● **YOUR TASK**:
Rewrite the data below, substituting "GUI assistant" for each occurrence of "GUI agent". Keep every other character unchanged.

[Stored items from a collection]
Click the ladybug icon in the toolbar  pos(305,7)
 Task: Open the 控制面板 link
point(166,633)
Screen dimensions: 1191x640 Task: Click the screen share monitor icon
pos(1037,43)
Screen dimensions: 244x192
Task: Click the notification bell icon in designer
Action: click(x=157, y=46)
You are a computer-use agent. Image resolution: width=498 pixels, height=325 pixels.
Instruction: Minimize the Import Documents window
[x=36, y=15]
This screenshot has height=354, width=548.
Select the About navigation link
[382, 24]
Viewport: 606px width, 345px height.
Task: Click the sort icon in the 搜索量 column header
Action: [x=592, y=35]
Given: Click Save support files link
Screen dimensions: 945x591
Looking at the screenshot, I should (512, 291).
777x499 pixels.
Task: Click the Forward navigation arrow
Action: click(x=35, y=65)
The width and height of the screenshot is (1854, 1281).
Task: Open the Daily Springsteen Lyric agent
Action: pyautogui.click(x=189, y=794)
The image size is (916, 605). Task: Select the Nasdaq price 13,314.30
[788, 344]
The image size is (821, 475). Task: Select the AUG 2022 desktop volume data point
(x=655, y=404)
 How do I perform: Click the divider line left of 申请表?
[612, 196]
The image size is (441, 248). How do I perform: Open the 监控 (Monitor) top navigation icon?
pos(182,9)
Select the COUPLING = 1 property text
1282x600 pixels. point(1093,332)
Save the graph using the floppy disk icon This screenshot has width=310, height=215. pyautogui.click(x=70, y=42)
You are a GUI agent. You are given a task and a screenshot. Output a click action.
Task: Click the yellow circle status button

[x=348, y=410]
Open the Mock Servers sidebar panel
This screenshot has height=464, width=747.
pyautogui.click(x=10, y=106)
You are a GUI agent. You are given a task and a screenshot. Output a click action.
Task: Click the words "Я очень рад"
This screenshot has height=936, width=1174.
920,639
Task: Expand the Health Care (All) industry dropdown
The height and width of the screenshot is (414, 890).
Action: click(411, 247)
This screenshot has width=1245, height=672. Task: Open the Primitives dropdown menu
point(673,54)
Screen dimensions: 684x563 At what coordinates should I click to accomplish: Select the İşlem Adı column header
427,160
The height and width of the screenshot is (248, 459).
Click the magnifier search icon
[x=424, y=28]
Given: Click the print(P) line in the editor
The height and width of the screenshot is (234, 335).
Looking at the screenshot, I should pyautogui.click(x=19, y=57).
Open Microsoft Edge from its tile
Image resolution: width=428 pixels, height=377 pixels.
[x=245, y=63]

● **CORRECT RESPONSE**:
Click the ladybug icon in the toolbar  pos(305,7)
 Task: Open the 控制面板 link
point(166,633)
Screen dimensions: 1191x640 Task: Click the screen share monitor icon
pos(1037,43)
Screen dimensions: 244x192
Task: Click the notification bell icon in designer
Action: click(x=157, y=46)
You are a computer-use agent. Image resolution: width=498 pixels, height=325 pixels.
Instruction: Minimize the Import Documents window
[x=36, y=15]
This screenshot has height=354, width=548.
Select the About navigation link
[382, 24]
Viewport: 606px width, 345px height.
Task: Click the sort icon in the 搜索量 column header
Action: [x=592, y=35]
Given: Click Save support files link
Screen dimensions: 945x591
Looking at the screenshot, I should (512, 291).
777x499 pixels.
Task: Click the Forward navigation arrow
Action: click(x=35, y=65)
The width and height of the screenshot is (1854, 1281).
Task: Open the Daily Springsteen Lyric agent
Action: pyautogui.click(x=189, y=794)
The image size is (916, 605). Task: Select the Nasdaq price 13,314.30
[788, 344]
The image size is (821, 475). Task: Select the AUG 2022 desktop volume data point
(x=655, y=404)
 How do I perform: Click the divider line left of 申请表?
[612, 196]
The image size is (441, 248). How do I perform: Open the 监控 (Monitor) top navigation icon?
pos(182,9)
Select the COUPLING = 1 property text
1282x600 pixels. point(1093,332)
Save the graph using the floppy disk icon This screenshot has width=310, height=215. pyautogui.click(x=70, y=42)
You are a GUI assistant. You are given a task and a screenshot. Output a click action.
Task: Click the yellow circle status button

[x=348, y=410]
Open the Mock Servers sidebar panel
This screenshot has height=464, width=747.
pyautogui.click(x=10, y=106)
You are a GUI assistant. You are given a task and a screenshot. Output a click action.
Task: Click the words "Я очень рад"
This screenshot has height=936, width=1174.
920,639
Task: Expand the Health Care (All) industry dropdown
The height and width of the screenshot is (414, 890).
Action: click(411, 247)
This screenshot has width=1245, height=672. Task: Open the Primitives dropdown menu
point(673,54)
Screen dimensions: 684x563 At what coordinates should I click to accomplish: Select the İşlem Adı column header
427,160
The height and width of the screenshot is (248, 459).
Click the magnifier search icon
[x=424, y=28]
Given: Click the print(P) line in the editor
The height and width of the screenshot is (234, 335).
Looking at the screenshot, I should pyautogui.click(x=19, y=57).
Open Microsoft Edge from its tile
Image resolution: width=428 pixels, height=377 pixels.
[x=245, y=63]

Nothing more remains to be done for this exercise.